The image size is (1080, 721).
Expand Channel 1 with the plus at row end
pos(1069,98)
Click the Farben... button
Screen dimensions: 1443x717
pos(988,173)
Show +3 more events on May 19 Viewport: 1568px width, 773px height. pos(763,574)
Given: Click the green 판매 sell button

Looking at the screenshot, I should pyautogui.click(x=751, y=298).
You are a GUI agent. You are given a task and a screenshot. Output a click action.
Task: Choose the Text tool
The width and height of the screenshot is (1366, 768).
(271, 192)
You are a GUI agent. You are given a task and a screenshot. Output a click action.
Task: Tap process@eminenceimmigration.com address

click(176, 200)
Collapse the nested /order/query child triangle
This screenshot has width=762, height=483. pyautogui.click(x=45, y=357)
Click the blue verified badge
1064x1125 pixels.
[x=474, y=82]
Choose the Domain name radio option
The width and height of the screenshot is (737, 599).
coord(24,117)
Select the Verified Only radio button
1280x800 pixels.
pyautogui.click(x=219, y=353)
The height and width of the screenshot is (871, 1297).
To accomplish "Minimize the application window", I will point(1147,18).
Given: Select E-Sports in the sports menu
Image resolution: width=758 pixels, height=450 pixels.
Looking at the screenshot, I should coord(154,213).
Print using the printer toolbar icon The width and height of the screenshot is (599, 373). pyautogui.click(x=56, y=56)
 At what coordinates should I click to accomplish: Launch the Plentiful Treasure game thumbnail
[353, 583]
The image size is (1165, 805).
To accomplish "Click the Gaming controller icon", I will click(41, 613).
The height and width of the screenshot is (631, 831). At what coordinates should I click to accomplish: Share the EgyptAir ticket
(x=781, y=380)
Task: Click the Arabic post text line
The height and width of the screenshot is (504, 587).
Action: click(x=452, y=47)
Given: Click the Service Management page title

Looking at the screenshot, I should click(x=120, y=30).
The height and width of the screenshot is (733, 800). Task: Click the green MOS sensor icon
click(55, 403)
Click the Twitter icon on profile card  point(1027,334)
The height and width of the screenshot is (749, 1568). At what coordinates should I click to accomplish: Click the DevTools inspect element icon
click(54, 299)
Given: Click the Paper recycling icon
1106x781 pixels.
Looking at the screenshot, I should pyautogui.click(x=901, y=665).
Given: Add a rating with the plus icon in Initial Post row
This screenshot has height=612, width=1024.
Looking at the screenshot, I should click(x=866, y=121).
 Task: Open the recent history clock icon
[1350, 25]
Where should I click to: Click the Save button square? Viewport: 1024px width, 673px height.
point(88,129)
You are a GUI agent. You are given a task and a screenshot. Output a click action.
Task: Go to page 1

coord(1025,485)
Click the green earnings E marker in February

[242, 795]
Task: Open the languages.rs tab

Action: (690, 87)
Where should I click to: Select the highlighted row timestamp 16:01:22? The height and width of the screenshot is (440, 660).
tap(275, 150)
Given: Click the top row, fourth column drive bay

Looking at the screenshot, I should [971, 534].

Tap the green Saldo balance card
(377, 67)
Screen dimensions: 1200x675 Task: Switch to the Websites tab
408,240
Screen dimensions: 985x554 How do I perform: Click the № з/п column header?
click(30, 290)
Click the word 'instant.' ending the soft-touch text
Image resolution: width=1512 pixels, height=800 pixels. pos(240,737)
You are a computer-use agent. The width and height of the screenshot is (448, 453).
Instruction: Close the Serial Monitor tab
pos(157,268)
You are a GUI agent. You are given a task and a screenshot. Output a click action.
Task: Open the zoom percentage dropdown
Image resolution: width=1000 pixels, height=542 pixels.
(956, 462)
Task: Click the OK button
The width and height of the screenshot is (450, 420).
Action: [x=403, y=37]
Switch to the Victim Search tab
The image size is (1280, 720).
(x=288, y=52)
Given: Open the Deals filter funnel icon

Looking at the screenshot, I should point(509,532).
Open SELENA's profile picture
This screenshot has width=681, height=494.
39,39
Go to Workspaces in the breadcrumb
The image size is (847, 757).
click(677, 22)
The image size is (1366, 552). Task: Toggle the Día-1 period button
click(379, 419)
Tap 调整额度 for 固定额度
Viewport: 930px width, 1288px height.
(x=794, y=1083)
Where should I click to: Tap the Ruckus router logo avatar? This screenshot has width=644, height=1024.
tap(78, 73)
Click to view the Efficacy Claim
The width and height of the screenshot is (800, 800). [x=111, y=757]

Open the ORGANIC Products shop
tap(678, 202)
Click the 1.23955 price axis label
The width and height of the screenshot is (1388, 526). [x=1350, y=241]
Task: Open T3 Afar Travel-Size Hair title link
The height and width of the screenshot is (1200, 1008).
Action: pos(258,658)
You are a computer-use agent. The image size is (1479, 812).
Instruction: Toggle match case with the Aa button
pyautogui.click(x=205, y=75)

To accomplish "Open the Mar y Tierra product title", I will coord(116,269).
= = = =
## Problem statement:
In the listing above, please print only the lines from the first one to the line where "Task: Choose the Text tool" appears, exactly as written, both of those lines included.

## Result for this exercise:
The image size is (1080, 721).
Expand Channel 1 with the plus at row end
pos(1069,98)
Click the Farben... button
Screen dimensions: 1443x717
pos(988,173)
Show +3 more events on May 19 Viewport: 1568px width, 773px height. pos(763,574)
Given: Click the green 판매 sell button

Looking at the screenshot, I should pyautogui.click(x=751, y=298).
You are a GUI agent. You are given a task and a screenshot. Output a click action.
Task: Choose the Text tool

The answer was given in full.